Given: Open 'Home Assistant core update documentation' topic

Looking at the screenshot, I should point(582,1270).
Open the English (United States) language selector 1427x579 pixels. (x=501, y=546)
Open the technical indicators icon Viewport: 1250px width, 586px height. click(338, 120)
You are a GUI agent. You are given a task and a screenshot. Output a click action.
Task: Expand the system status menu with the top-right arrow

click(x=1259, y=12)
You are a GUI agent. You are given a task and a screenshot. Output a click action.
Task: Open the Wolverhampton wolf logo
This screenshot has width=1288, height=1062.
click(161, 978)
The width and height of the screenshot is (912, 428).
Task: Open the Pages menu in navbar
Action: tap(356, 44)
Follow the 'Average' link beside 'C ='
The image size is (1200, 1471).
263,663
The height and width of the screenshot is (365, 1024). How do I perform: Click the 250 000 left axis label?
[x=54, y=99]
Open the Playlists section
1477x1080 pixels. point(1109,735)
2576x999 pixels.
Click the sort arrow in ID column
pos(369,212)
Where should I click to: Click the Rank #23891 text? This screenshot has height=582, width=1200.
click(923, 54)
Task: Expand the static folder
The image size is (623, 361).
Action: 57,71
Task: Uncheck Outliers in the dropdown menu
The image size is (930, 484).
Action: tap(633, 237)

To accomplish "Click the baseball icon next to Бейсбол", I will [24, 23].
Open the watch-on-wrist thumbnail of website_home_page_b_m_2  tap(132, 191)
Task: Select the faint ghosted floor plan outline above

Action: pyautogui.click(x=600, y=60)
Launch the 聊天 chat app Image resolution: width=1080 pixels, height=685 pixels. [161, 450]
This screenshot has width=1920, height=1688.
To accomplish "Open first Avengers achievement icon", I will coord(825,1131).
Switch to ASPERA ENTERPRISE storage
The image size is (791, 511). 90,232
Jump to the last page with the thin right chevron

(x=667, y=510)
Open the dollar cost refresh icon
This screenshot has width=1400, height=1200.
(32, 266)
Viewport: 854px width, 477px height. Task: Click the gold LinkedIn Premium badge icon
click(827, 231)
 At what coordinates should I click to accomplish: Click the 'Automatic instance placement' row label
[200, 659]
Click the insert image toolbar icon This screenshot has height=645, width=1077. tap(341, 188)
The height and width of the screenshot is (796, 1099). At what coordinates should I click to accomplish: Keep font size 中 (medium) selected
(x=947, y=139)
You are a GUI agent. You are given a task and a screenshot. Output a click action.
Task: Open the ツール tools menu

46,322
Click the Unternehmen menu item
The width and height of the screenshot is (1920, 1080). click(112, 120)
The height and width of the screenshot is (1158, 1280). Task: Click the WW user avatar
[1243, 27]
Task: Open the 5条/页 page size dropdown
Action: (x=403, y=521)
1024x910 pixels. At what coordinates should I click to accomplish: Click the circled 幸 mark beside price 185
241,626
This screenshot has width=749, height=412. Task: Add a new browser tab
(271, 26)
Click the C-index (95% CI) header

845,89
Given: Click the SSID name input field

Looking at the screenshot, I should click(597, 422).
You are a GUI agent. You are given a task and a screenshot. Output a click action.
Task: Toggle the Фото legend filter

Task to complete
Once you have read the records above, output each of them verbatim.

Your solution
Given: Open 'Home Assistant core update documentation' topic

Looking at the screenshot, I should point(582,1270).
Open the English (United States) language selector 1427x579 pixels. (x=501, y=546)
Open the technical indicators icon Viewport: 1250px width, 586px height. click(338, 120)
You are a GUI agent. You are given a task and a screenshot. Output a click action.
Task: Expand the system status menu with the top-right arrow

click(x=1259, y=12)
You are a GUI agent. You are given a task and a screenshot. Output a click action.
Task: Open the Wolverhampton wolf logo
This screenshot has width=1288, height=1062.
click(161, 978)
The width and height of the screenshot is (912, 428).
Task: Open the Pages menu in navbar
Action: tap(356, 44)
Follow the 'Average' link beside 'C ='
The image size is (1200, 1471).
263,663
The height and width of the screenshot is (365, 1024). How do I perform: Click the 250 000 left axis label?
[x=54, y=99]
Open the Playlists section
1477x1080 pixels. point(1109,735)
2576x999 pixels.
Click the sort arrow in ID column
pos(369,212)
Where should I click to: Click the Rank #23891 text? This screenshot has height=582, width=1200.
click(923, 54)
Task: Expand the static folder
The image size is (623, 361).
Action: 57,71
Task: Uncheck Outliers in the dropdown menu
The image size is (930, 484).
Action: tap(633, 237)

To accomplish "Click the baseball icon next to Бейсбол", I will [24, 23].
Open the watch-on-wrist thumbnail of website_home_page_b_m_2  tap(132, 191)
Task: Select the faint ghosted floor plan outline above

Action: pyautogui.click(x=600, y=60)
Launch the 聊天 chat app Image resolution: width=1080 pixels, height=685 pixels. [161, 450]
This screenshot has width=1920, height=1688.
To accomplish "Open first Avengers achievement icon", I will coord(825,1131).
Switch to ASPERA ENTERPRISE storage
The image size is (791, 511). 90,232
Jump to the last page with the thin right chevron

(x=667, y=510)
Open the dollar cost refresh icon
This screenshot has width=1400, height=1200.
(32, 266)
Viewport: 854px width, 477px height. Task: Click the gold LinkedIn Premium badge icon
click(827, 231)
 At what coordinates should I click to accomplish: Click the 'Automatic instance placement' row label
[200, 659]
Click the insert image toolbar icon This screenshot has height=645, width=1077. tap(341, 188)
The height and width of the screenshot is (796, 1099). At what coordinates should I click to accomplish: Keep font size 中 (medium) selected
(x=947, y=139)
You are a GUI agent. You are given a task and a screenshot. Output a click action.
Task: Open the ツール tools menu

46,322
Click the Unternehmen menu item
The width and height of the screenshot is (1920, 1080). click(112, 120)
The height and width of the screenshot is (1158, 1280). Task: Click the WW user avatar
[1243, 27]
Task: Open the 5条/页 page size dropdown
Action: (x=403, y=521)
1024x910 pixels. At what coordinates should I click to accomplish: Click the circled 幸 mark beside price 185
241,626
This screenshot has width=749, height=412. Task: Add a new browser tab
(271, 26)
Click the C-index (95% CI) header

845,89
Given: Click the SSID name input field

Looking at the screenshot, I should click(597, 422).
You are a GUI agent. You are given a task and a screenshot. Output a click action.
Task: Toggle the Фото legend filter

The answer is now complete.